(EXERCISE GOAL):
Each entry below should be printed exactly, with every image left out.

(DATA SUPPLIED):
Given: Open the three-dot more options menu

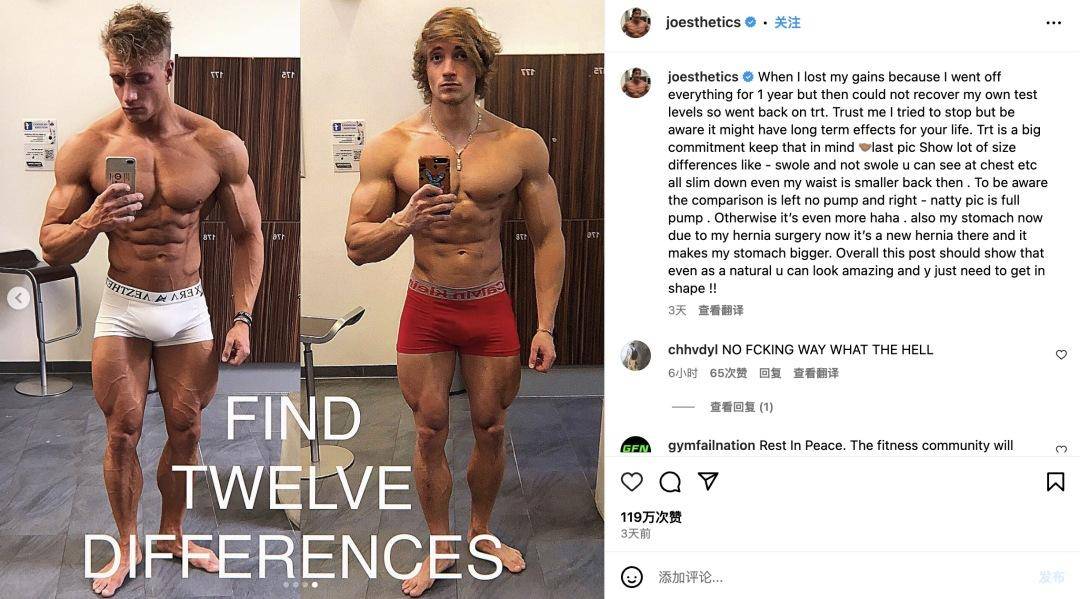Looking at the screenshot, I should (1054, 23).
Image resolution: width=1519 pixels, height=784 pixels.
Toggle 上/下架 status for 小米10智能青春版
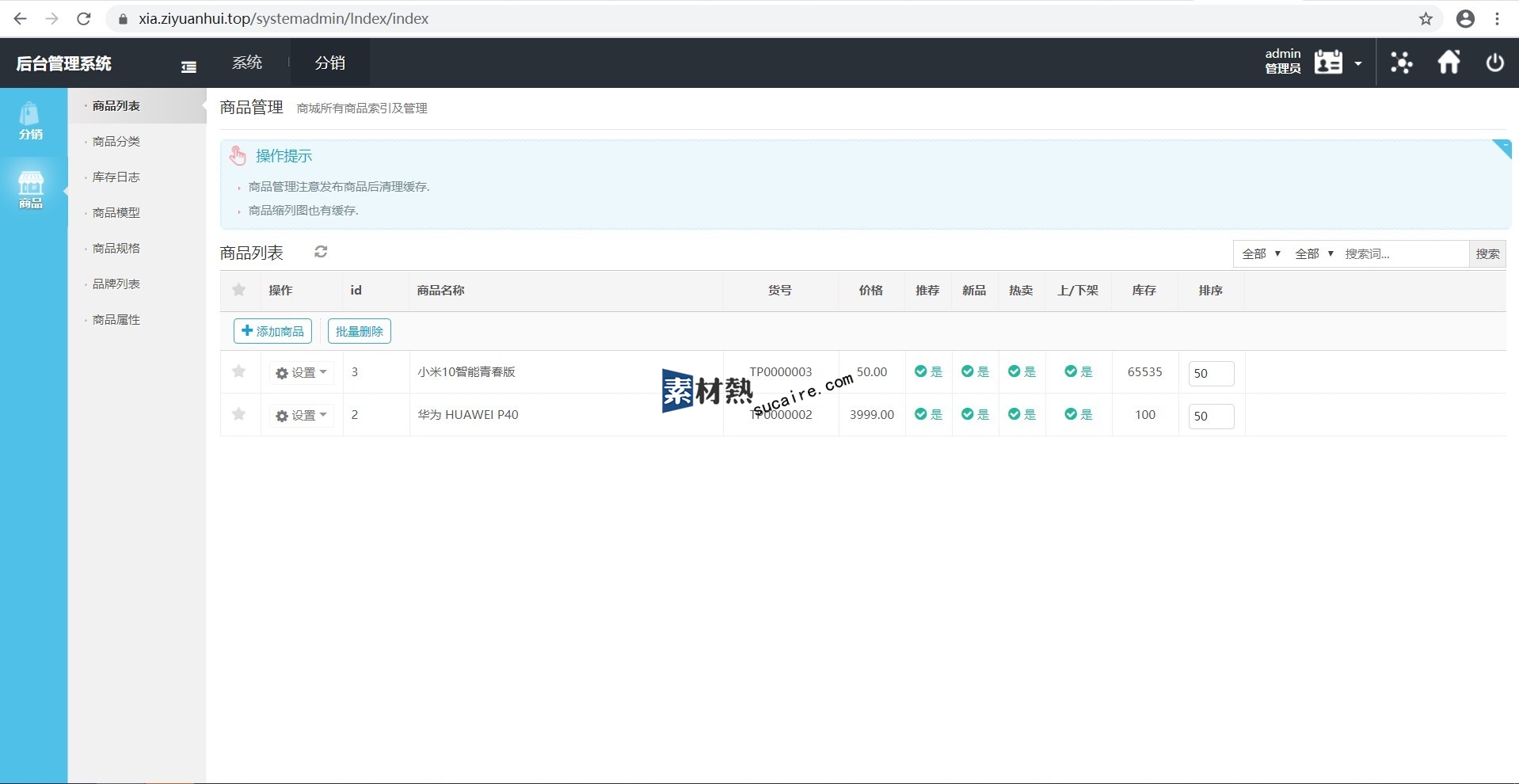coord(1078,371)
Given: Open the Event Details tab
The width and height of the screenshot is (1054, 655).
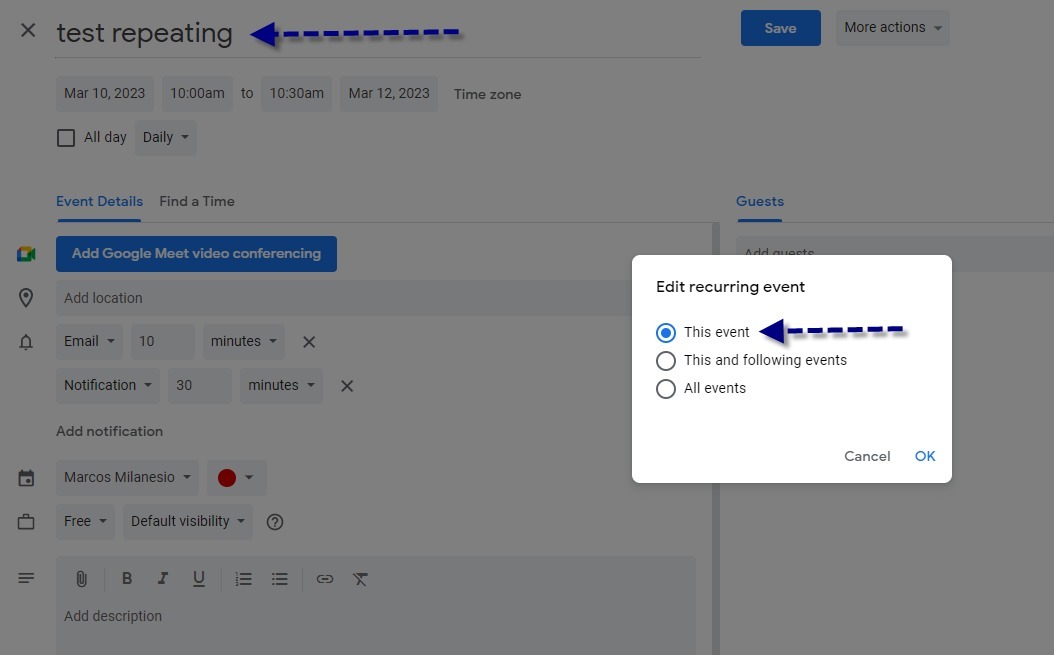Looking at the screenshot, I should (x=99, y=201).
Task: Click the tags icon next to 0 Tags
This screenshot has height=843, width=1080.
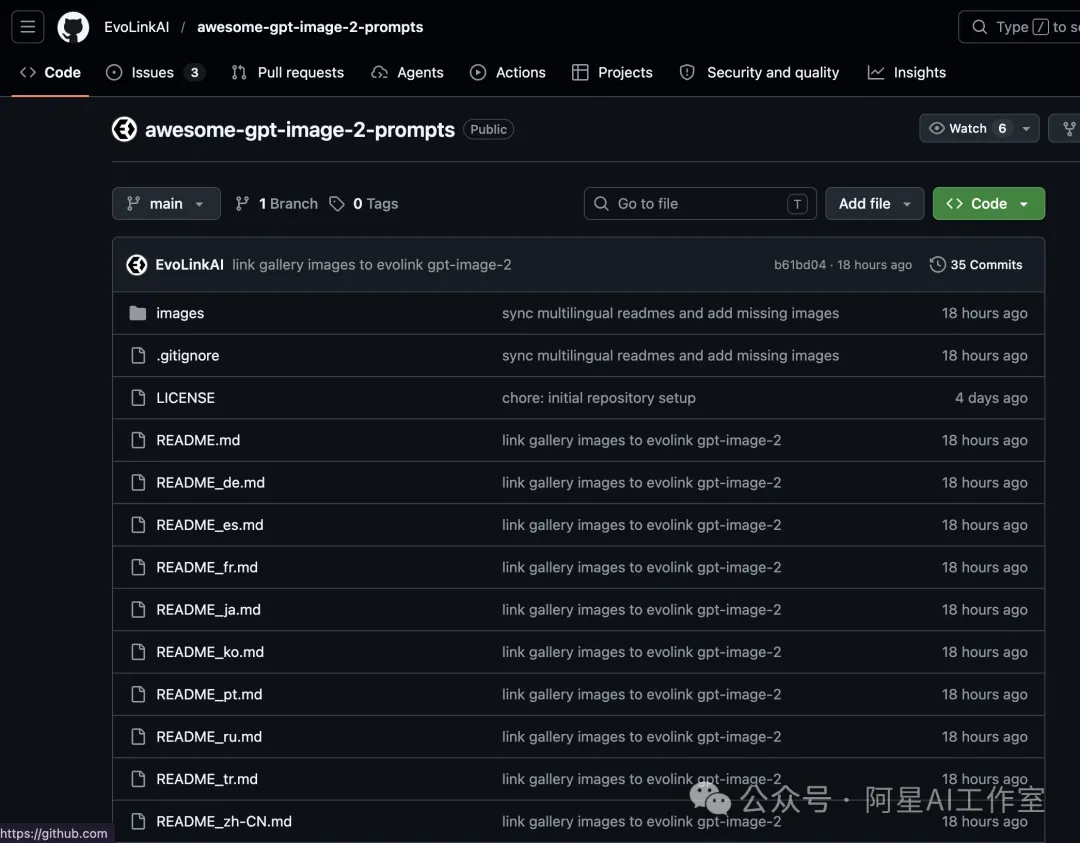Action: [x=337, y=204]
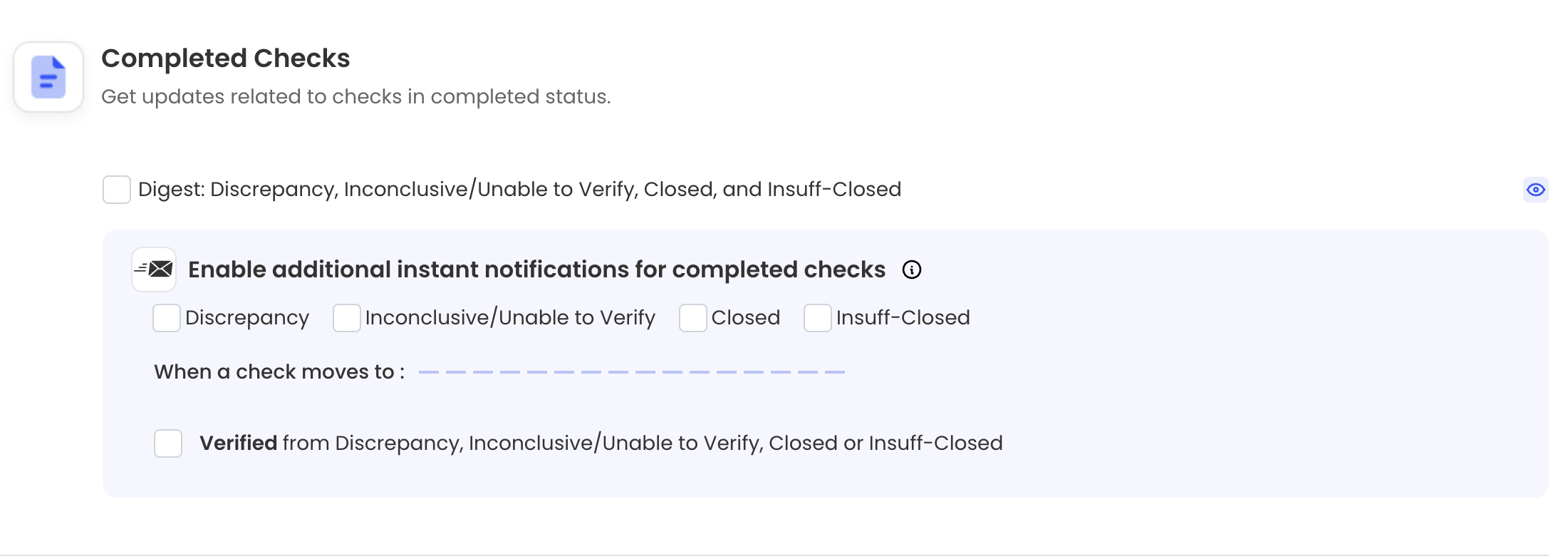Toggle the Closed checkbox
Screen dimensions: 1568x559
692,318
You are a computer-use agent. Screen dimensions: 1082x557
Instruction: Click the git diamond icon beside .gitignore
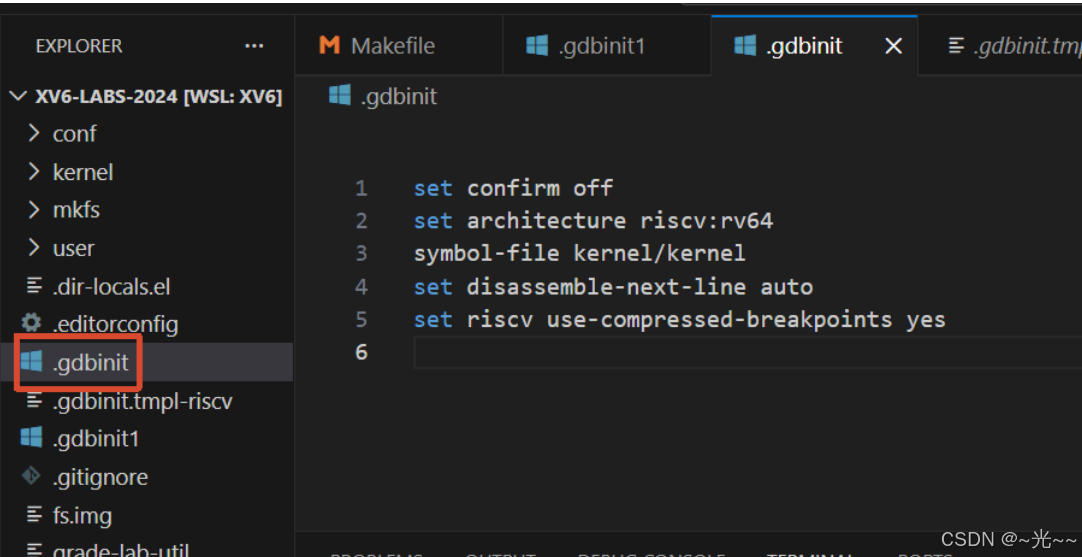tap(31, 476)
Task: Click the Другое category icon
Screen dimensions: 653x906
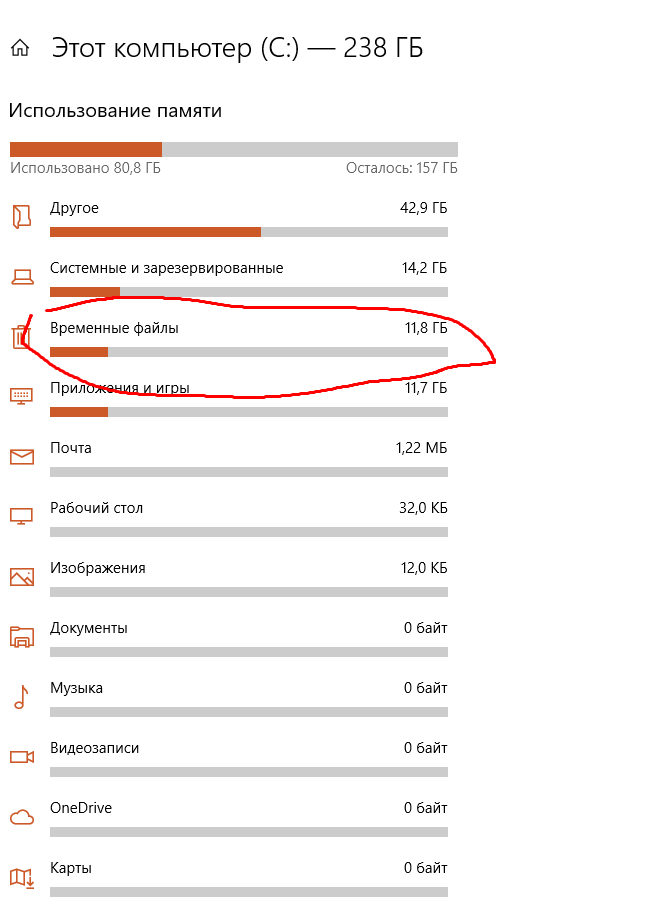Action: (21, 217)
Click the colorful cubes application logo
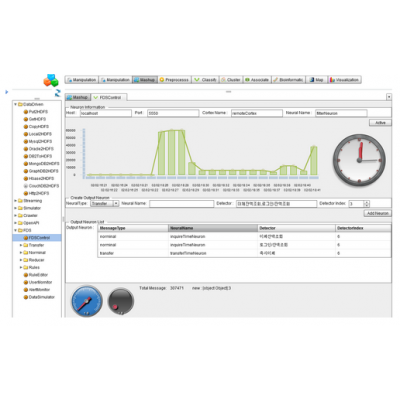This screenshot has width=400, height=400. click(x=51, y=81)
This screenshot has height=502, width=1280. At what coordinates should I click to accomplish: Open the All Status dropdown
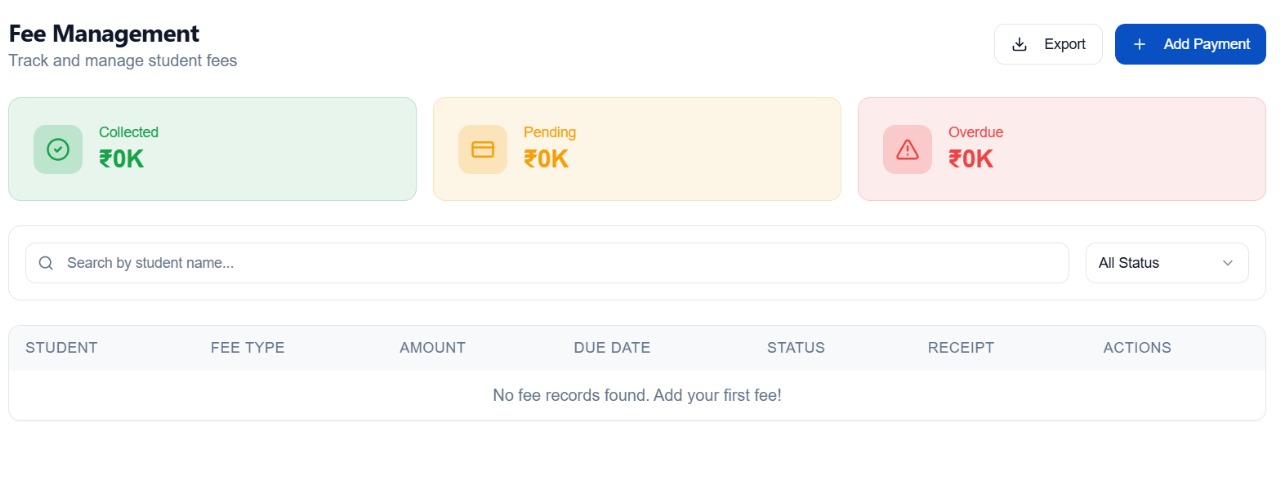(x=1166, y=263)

(RESULT FOR THIS EXERCISE):
Given: Open the three-dot more options menu

Looking at the screenshot, I should (1054, 23).
Image resolution: width=1519 pixels, height=784 pixels.
Toggle 上/下架 status for 小米10智能青春版
coord(1078,371)
Given: Open the Event Details tab
The width and height of the screenshot is (1054, 655).
Looking at the screenshot, I should (x=99, y=201).
Task: Click the tags icon next to 0 Tags
This screenshot has height=843, width=1080.
Action: [x=337, y=204]
Toggle the Closed checkbox
Screen dimensions: 1568x559
692,318
You are a computer-use agent. Screen dimensions: 1082x557
Instruction: Click the git diamond icon beside .gitignore
tap(31, 476)
Task: Click the Другое category icon
Screen dimensions: 653x906
Action: (21, 217)
Click the colorful cubes application logo
This screenshot has width=400, height=400. click(x=51, y=81)
This screenshot has height=502, width=1280. At what coordinates should I click to accomplish: Open the All Status dropdown
(x=1166, y=263)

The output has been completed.